Code Monkey home page Code Monkey logo

Comments (15)

behrica avatar behrica commented on June 24, 2024

Root cause is this:

(def newsgroups (sklearn.datasets/fetch_20newsgroups :subset "all" :remove (builtins/tuple [ "headers" "footers" "quotes"])))
(.hashCode newsgroups)

failing with:

 Unhandled java.lang.Exception
   TypeError: unhashable type: 'Bunch'

from libpython-clj.

behrica avatar behrica commented on June 24, 2024

There seems to be the opinion in the java community, that .hashCode implementations should never throw exceptions.

from libpython-clj.

behrica avatar behrica commented on June 24, 2024

But this seem to be a very special case in Python, where a python type is not hashable.
Bunch extends dict, and dict is not hashable in Python.

from libpython-clj.

jjtolton avatar jjtolton commented on June 24, 2024

Interesting. I can tell you that the user interface philosophy so far as been:

  1. Default to Clojure idioms, unless adopting Clojure idioms would prevent certain Python behavior -- i.e., automatically casting a Python list to a vector would not allow using .append() style methods to the Python list.
  2. Allow opt-in Python idioms where appropriate, i.e., :bind-ns allows a user to have Python module be bound the a Clojure namespace symbol.

This is the first time I'm aware of that there has been a conflict with a Java idiom. For instance, hash([]) throwing an error is expected Python behavior.
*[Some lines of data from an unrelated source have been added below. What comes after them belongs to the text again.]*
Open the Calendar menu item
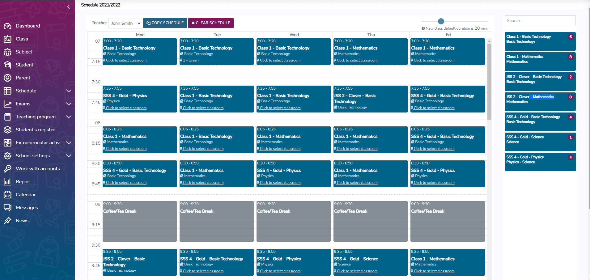 26,195
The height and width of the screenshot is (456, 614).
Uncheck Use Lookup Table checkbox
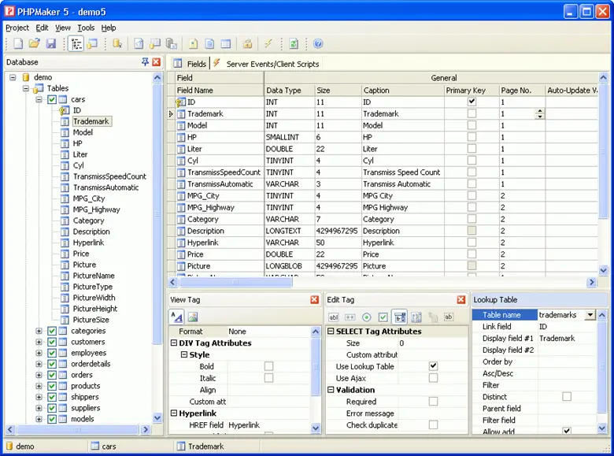point(433,366)
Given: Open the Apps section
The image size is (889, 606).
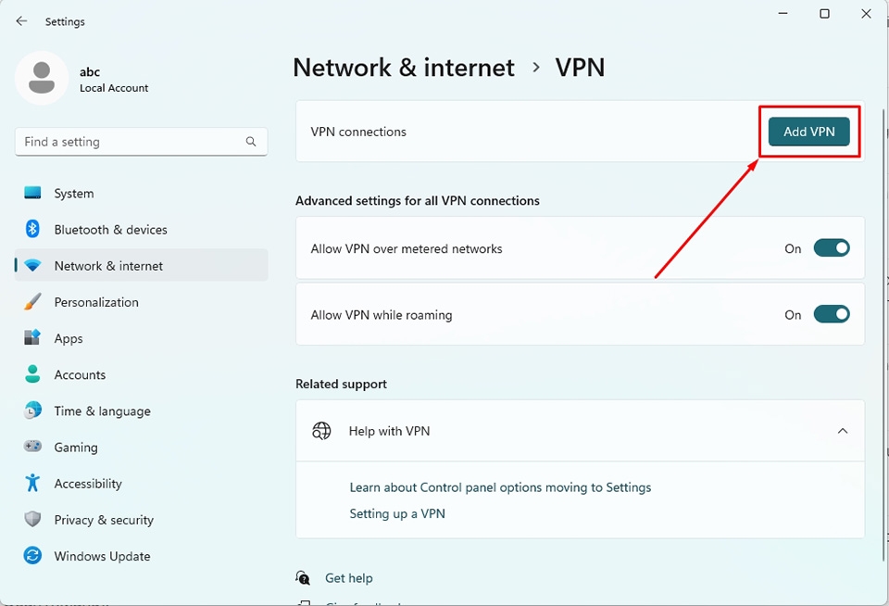Looking at the screenshot, I should [69, 338].
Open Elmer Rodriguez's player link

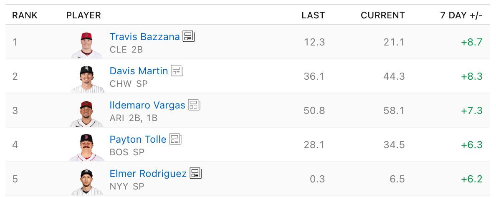148,174
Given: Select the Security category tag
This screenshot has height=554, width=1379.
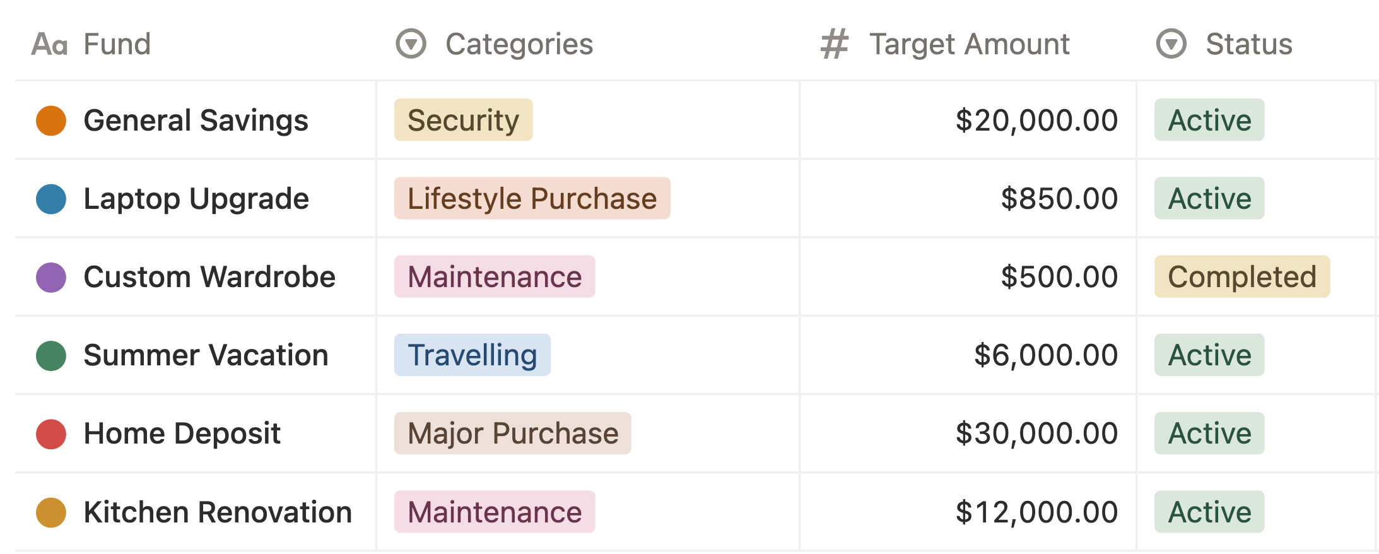Looking at the screenshot, I should (x=464, y=120).
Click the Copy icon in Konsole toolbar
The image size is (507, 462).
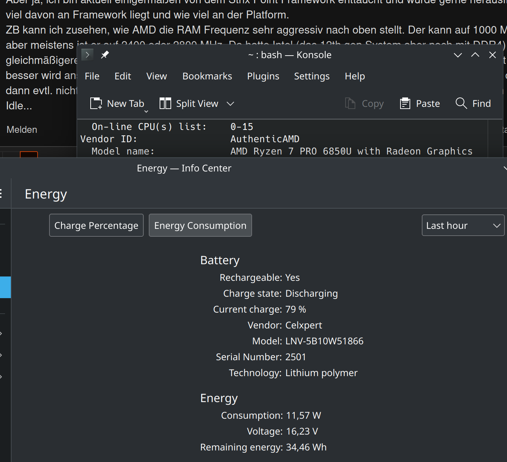pos(350,103)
I suppose the acceptable solution would be, "allow tools that are expecting Java objects to behave like Java objects have objects that behave like Java objects, but Python code expecting Python objects should have Python objects that behave like Python objects." I'm sure there's a more elegant way to phrase that, and I can already see the conceptual difficulty with figuring out how to approach the problem.
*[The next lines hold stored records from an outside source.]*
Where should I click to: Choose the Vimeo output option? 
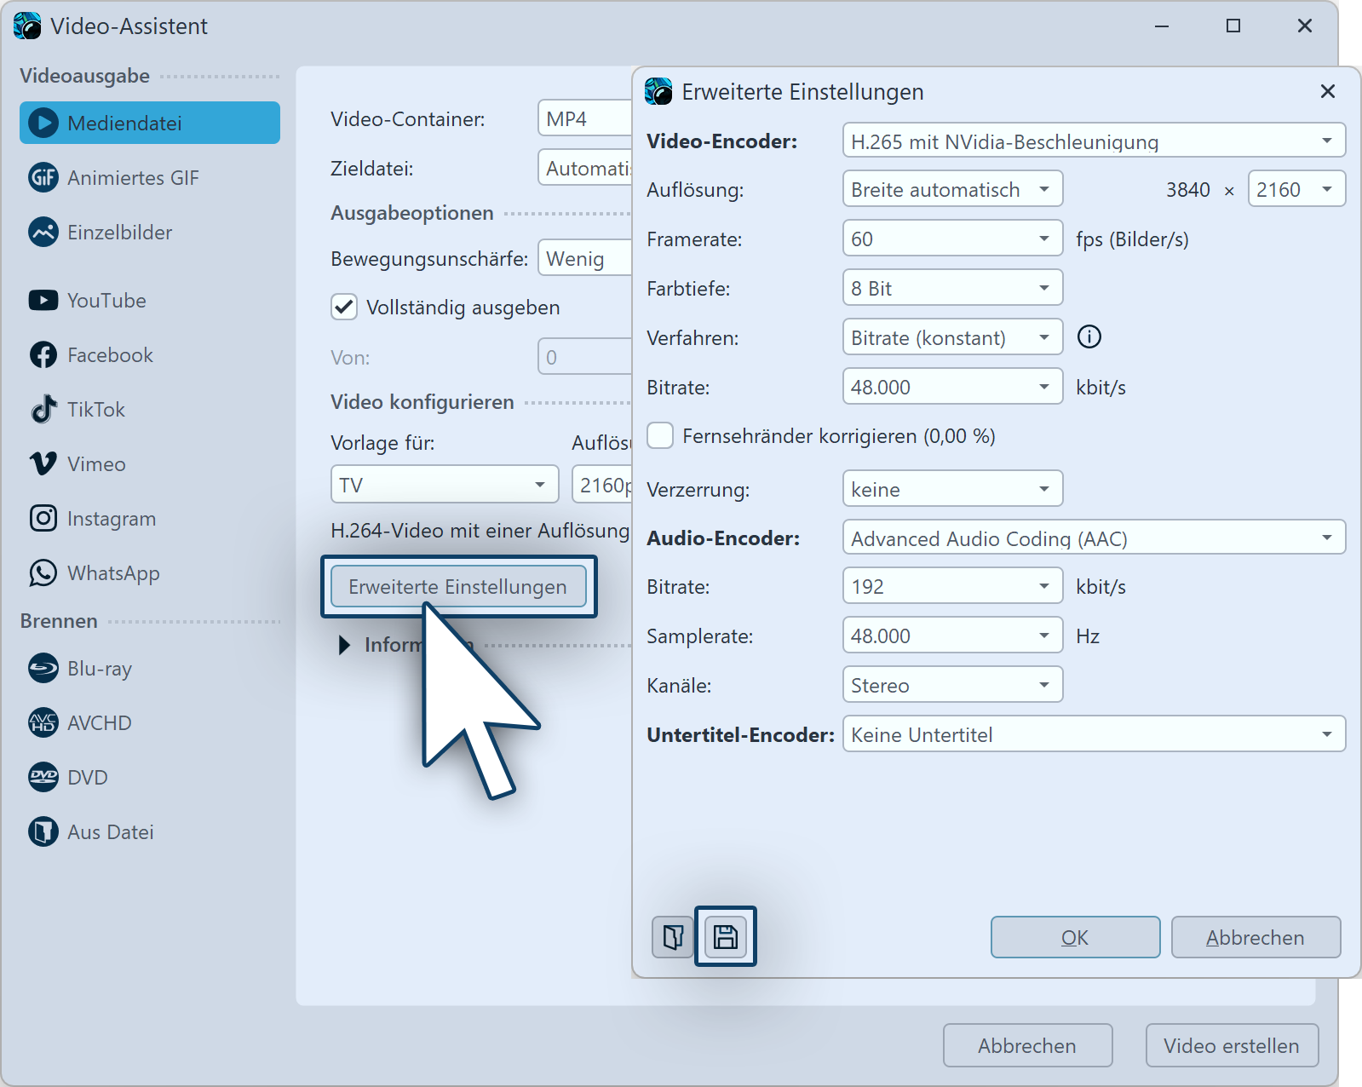coord(96,464)
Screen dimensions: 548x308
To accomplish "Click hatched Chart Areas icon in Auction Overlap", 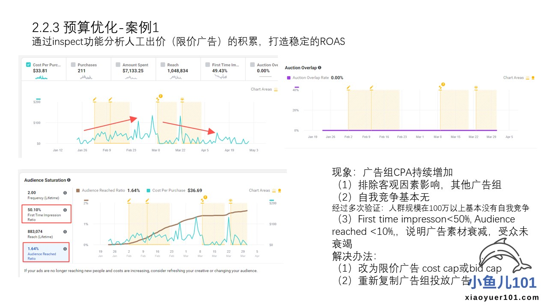I will click(527, 78).
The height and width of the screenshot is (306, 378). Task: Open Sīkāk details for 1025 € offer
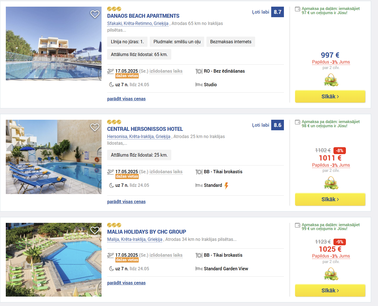[x=330, y=290]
The simple approach would be to patch the hashing behavior for Java, so maybe that's best. I don't think many libpython-clj users would be overly upset that calling hash on an unhashable object would return nil rather than throw an error.

from libpython-clj.

cnuernber avatar cnuernber commented on June 24, 2024

Hmm. Or embrace and extend the python dict type somehow to support clojure's algorithm for hashing.

from libpython-clj.

behrica avatar behrica commented on June 24, 2024

I think return 0 is as well acceptable for a java hashcode impl (better the nil)

from libpython-clj.

behrica avatar behrica commented on June 24, 2024

There are some reports that Clerk cannot render the "newsgroup" objects, no sure if same reason.
https://clojurians.slack.com/archives/CLR5FD4ET/p1701986985003569

from libpython-clj.

behrica avatar behrica commented on June 24, 2024

Maybe the code here:

(throw (Exception. ^String error-str))))

should catch TypeError: unhashable type:
and not throw, but return 0 instead.

Just to address the point that "non hashable" in python is "expected", while in java its not.

from libpython-clj.

jjtolton avatar jjtolton commented on June 24, 2024

Hmm. Or embrace and extend the python dict type somehow to support clojure's algorithm for hashing.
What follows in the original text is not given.